In 1993, The Promise became the first Christian production to be allowed into the former Soviet Union. In 1994, The Promise returned to the Kremlin State Palace for a tour of encore performances.

From 1990 to 2012, Lighthouse Christian Church's Impact Productions in Fond du Lac, WI performed The Promise during Holy Week with breaks in 1995, 2006, and 2009. Beginning in 2000, the show was merged with another production by David T. Clydesdale, The Power of His Love, and the production was entitled The Promise: The Power of His Love. This new production's first act consisted primarily of The Promise, whereas the second act was taken primarily from The Power of His Love. Many production changes occurred over the years as the shows were combined. The most significant of changes included replacing the character of Grandpa with a Narrator and the complete removal of Billy and Lisa. Numerous songs were introduced as well, including Michael W. Smith's All Is Well from his album, Christmas. The cast and crew was entirely made up of members of the congregation with 3 men having portrayed Christ during the production's run. Lighthouse Christian Church never charged an admission price as The Promise was always considered "a gift to the community". It is estimated that over 50,000 people had seen the show over the 22-year span.

Since 1990 The Promise was performed at Queensway Cathedral in Toronto, Ontario, and was known locally as the Toronto Passion Play. It was by far the largest production of the play to take place in Southern Ontario, boasting a cast and crew of over 400. Queen Elizabeth II attended the 2004 performance.

The Promise was performed for 11 years in the small rural community of Forest, Ontario, Canada, in southwestern Ontario. That production played on three weekends in each July/August from 1995 to 2005. The Promise will be returning for its 12th season in August 2010, and will be performed again in 2013 on July 5,6,7th and 12, 13, 14th. produced by Forest Community Theatre.|date=June 2013
Since 1992, The Promise has been performed annually in Litchfield, Illinois at Zion Lutheran Church and School. The production is performed on the two weekends before Palm Sunday every spring.

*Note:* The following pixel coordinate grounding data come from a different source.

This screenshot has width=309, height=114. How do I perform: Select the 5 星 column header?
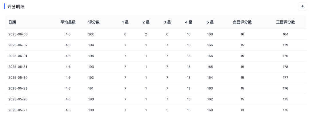[210, 22]
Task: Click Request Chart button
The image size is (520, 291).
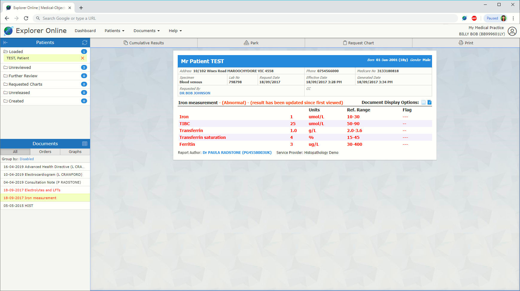Action: (358, 43)
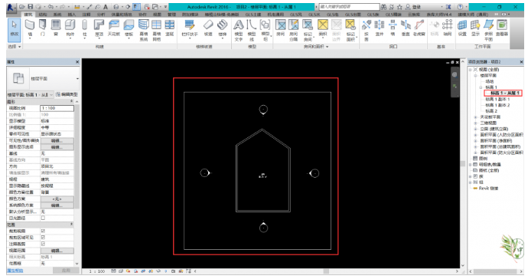528x279 pixels.
Task: Open the 属性帮助 properties help link
Action: tap(15, 271)
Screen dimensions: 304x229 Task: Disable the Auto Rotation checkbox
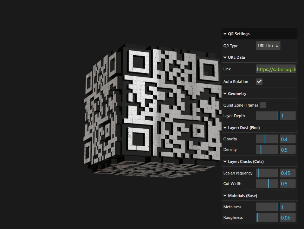click(259, 82)
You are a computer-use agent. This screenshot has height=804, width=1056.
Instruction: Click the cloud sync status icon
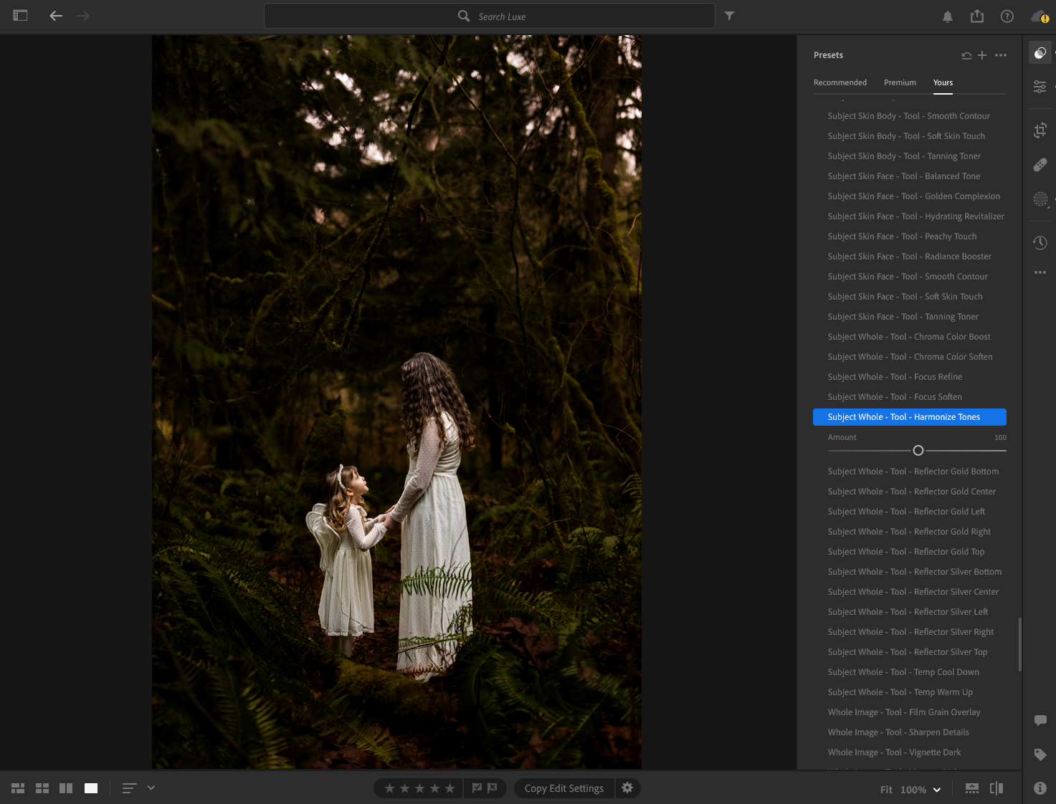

In 1996, The Promise played at the Will Rogers Theatre in Branson, Missouri, beginning year-round performances in that city. That production continued seasonally through 2002. The Promise was performed at The Mansion Theatre in Branson through 2008.

The Promise has been produced internationally in Seoul, Korea, at the Olympic Stadium, and in South Africa, as well as other countries around the world. Other productions in the U.S. include one in New York City.

The Promise was staged in the University Cultural Centre in the National University of Singapore from 27 to 29 November 2008.

Beginning in 2014, Bethel Gospel Tabernacle in Hamilton, Ontario, began staging the production. The production has been staged in 2014, 2015, 2017, 2018 and 2019.

Since 1992, The Promise has been staged roughly every other year by Northwest Baptist Church in Reisterstown, Maryland, on the weekends of Palm Sunday and Easter. It grew from a modest-sized production by church members to now include over 100 cast and crew from the local community and several churches. Over the years, many updates and changes to the script have taken place but the core story remains the same. A number of locals have made it a tradition to see it each year it's staged and look forward to the updates, some having been coming to shows for as long as the past 20 years.

Starting in 1992, The Promise was performed in Litchfield, Illinois under the organization Contemporary Christian Music Ministry. Yearly performances were held for two weekends, seven and later only six total performances, shortly before Easter. Performances continued for 24 straight years (though a counting error caused us to celebrate our "25th and Final Season" in 2015), in the same location, Zion Lutheran Church and School.

Trace Creek Baptist Church in Mayfield, Kentucky has performed The Promise since the year 2000 (with the exceptions of the 2020 and 2021 seasons due to COVID-19). Trace Creek utilizes a cast and crew of over 400 people, and the 2022 season saw seven performances with more than 6,500 people in attendance. After overwhelming demand, the 2023 season added an eighth performance.